> _Written problem_
Retype the data below line for line, with every character unchanged.
--- Begin Listed records ---
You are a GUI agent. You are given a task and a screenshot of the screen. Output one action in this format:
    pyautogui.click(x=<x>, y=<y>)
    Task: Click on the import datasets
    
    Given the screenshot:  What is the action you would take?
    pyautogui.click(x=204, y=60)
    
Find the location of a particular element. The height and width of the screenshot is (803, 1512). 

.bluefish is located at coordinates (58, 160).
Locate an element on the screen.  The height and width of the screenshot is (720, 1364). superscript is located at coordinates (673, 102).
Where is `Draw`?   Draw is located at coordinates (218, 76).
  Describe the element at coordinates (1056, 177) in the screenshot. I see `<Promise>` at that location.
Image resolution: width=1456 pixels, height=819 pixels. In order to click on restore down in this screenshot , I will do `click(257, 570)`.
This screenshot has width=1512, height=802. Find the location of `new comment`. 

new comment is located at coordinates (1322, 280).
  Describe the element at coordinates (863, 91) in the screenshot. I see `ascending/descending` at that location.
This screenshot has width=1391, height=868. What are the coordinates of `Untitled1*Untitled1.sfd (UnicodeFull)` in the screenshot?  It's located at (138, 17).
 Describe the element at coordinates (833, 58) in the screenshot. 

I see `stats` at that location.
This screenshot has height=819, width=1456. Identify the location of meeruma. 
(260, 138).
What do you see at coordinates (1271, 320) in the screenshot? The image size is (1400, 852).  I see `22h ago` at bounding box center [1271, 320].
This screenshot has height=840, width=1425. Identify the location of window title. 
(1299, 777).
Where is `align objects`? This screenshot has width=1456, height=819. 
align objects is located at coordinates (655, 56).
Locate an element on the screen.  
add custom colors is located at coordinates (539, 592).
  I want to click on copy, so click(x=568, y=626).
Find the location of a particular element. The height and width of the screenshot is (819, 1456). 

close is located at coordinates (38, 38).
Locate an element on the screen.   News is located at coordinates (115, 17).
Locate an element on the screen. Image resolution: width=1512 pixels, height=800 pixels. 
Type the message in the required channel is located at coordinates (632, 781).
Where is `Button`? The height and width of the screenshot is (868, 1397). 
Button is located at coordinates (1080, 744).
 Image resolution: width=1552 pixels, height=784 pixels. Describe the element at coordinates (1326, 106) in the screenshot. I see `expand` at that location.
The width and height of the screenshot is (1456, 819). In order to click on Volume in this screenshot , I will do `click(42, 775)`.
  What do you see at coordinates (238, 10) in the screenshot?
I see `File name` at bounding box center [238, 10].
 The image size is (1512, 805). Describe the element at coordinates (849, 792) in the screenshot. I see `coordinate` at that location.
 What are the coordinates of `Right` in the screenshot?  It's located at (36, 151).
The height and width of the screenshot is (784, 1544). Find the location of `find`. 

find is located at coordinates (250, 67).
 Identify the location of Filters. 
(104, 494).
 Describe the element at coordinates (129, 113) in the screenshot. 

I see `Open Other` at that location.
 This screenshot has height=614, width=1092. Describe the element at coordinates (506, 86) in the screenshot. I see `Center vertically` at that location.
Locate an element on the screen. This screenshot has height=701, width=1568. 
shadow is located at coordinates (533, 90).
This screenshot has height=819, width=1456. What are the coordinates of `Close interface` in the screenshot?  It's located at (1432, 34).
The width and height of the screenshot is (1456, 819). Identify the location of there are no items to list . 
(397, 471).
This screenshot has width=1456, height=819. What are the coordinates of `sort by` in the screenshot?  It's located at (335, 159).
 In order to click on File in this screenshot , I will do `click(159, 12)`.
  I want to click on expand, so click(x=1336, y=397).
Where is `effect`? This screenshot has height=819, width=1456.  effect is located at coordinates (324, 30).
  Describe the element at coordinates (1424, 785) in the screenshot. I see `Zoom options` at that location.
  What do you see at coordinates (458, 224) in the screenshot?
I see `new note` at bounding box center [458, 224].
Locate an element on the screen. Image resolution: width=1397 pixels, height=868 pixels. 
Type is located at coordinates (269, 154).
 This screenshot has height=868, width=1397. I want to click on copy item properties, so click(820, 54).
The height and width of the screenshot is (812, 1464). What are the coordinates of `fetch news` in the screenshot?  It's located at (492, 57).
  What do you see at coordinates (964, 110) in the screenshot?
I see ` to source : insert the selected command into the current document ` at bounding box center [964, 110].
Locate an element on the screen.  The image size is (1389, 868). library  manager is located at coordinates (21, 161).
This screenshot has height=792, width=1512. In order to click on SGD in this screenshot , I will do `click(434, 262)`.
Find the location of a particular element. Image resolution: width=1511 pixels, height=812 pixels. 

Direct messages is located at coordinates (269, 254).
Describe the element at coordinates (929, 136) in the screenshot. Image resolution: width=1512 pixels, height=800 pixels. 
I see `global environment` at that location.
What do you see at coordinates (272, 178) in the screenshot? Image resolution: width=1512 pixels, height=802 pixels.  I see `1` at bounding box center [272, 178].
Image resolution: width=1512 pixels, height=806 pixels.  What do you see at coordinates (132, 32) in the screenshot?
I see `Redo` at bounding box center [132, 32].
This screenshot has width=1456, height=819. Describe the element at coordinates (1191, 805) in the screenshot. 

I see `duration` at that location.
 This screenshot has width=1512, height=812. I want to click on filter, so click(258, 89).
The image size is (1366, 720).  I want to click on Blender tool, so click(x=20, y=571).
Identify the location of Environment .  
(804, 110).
--- End Listed records ---
> _Output of the exercise_
You are a GUI agent. You are given a task and a screenshot of the screen. Output one action in this format:
    pyautogui.click(x=<x>, y=<y>)
    Task: Click on the import datasets
    
    Given the screenshot:  What is the action you would take?
    pyautogui.click(x=204, y=60)
    
Find the location of a particular element. The height and width of the screenshot is (803, 1512). 

.bluefish is located at coordinates (58, 160).
Locate an element on the screen.  The height and width of the screenshot is (720, 1364). superscript is located at coordinates (673, 102).
Where is `Draw`?   Draw is located at coordinates (218, 76).
  Describe the element at coordinates (1056, 177) in the screenshot. I see `<Promise>` at that location.
Image resolution: width=1456 pixels, height=819 pixels. In order to click on restore down in this screenshot , I will do `click(257, 570)`.
This screenshot has width=1512, height=802. Find the location of `new comment`. 

new comment is located at coordinates (1322, 280).
  Describe the element at coordinates (863, 91) in the screenshot. I see `ascending/descending` at that location.
This screenshot has width=1391, height=868. What are the coordinates of `Untitled1*Untitled1.sfd (UnicodeFull)` in the screenshot?  It's located at (138, 17).
 Describe the element at coordinates (833, 58) in the screenshot. 

I see `stats` at that location.
This screenshot has height=819, width=1456. Identify the location of meeruma. 
(260, 138).
What do you see at coordinates (1271, 320) in the screenshot? The image size is (1400, 852).  I see `22h ago` at bounding box center [1271, 320].
This screenshot has height=840, width=1425. Identify the location of window title. 
(1299, 777).
Where is `align objects`? This screenshot has width=1456, height=819. 
align objects is located at coordinates (655, 56).
Locate an element on the screen.  
add custom colors is located at coordinates (539, 592).
  I want to click on copy, so click(x=568, y=626).
Find the location of a particular element. The height and width of the screenshot is (819, 1456). 

close is located at coordinates (38, 38).
Locate an element on the screen.   News is located at coordinates (115, 17).
Locate an element on the screen. Image resolution: width=1512 pixels, height=800 pixels. 
Type the message in the required channel is located at coordinates (632, 781).
Where is `Button`? The height and width of the screenshot is (868, 1397). 
Button is located at coordinates (1080, 744).
 Image resolution: width=1552 pixels, height=784 pixels. Describe the element at coordinates (1326, 106) in the screenshot. I see `expand` at that location.
The width and height of the screenshot is (1456, 819). In order to click on Volume in this screenshot , I will do `click(42, 775)`.
  What do you see at coordinates (238, 10) in the screenshot?
I see `File name` at bounding box center [238, 10].
 The image size is (1512, 805). Describe the element at coordinates (849, 792) in the screenshot. I see `coordinate` at that location.
 What are the coordinates of `Right` in the screenshot?  It's located at (36, 151).
The height and width of the screenshot is (784, 1544). Find the location of `find`. 

find is located at coordinates (250, 67).
 Identify the location of Filters. 
(104, 494).
 Describe the element at coordinates (129, 113) in the screenshot. 

I see `Open Other` at that location.
 This screenshot has height=614, width=1092. Describe the element at coordinates (506, 86) in the screenshot. I see `Center vertically` at that location.
Locate an element on the screen. This screenshot has height=701, width=1568. 
shadow is located at coordinates (533, 90).
This screenshot has height=819, width=1456. What are the coordinates of `Close interface` in the screenshot?  It's located at (1432, 34).
The width and height of the screenshot is (1456, 819). Identify the location of there are no items to list . 
(397, 471).
This screenshot has width=1456, height=819. What are the coordinates of `sort by` in the screenshot?  It's located at (335, 159).
 In order to click on File in this screenshot , I will do `click(159, 12)`.
  I want to click on expand, so click(x=1336, y=397).
Where is `effect`? This screenshot has height=819, width=1456.  effect is located at coordinates (324, 30).
  Describe the element at coordinates (1424, 785) in the screenshot. I see `Zoom options` at that location.
  What do you see at coordinates (458, 224) in the screenshot?
I see `new note` at bounding box center [458, 224].
Locate an element on the screen. Image resolution: width=1397 pixels, height=868 pixels. 
Type is located at coordinates (269, 154).
 This screenshot has height=868, width=1397. I want to click on copy item properties, so click(820, 54).
The height and width of the screenshot is (812, 1464). What are the coordinates of `fetch news` in the screenshot?  It's located at (492, 57).
  What do you see at coordinates (964, 110) in the screenshot?
I see ` to source : insert the selected command into the current document ` at bounding box center [964, 110].
Locate an element on the screen.  The image size is (1389, 868). library  manager is located at coordinates (21, 161).
This screenshot has height=792, width=1512. In order to click on SGD in this screenshot , I will do `click(434, 262)`.
Find the location of a particular element. Image resolution: width=1511 pixels, height=812 pixels. 

Direct messages is located at coordinates (269, 254).
Describe the element at coordinates (929, 136) in the screenshot. Image resolution: width=1512 pixels, height=800 pixels. 
I see `global environment` at that location.
What do you see at coordinates (272, 178) in the screenshot? Image resolution: width=1512 pixels, height=802 pixels.  I see `1` at bounding box center [272, 178].
Image resolution: width=1512 pixels, height=806 pixels.  What do you see at coordinates (132, 32) in the screenshot?
I see `Redo` at bounding box center [132, 32].
This screenshot has width=1456, height=819. Describe the element at coordinates (1191, 805) in the screenshot. 

I see `duration` at that location.
 This screenshot has width=1512, height=812. I want to click on filter, so click(258, 89).
The image size is (1366, 720).  I want to click on Blender tool, so click(x=20, y=571).
Identify the location of Environment .  
(804, 110).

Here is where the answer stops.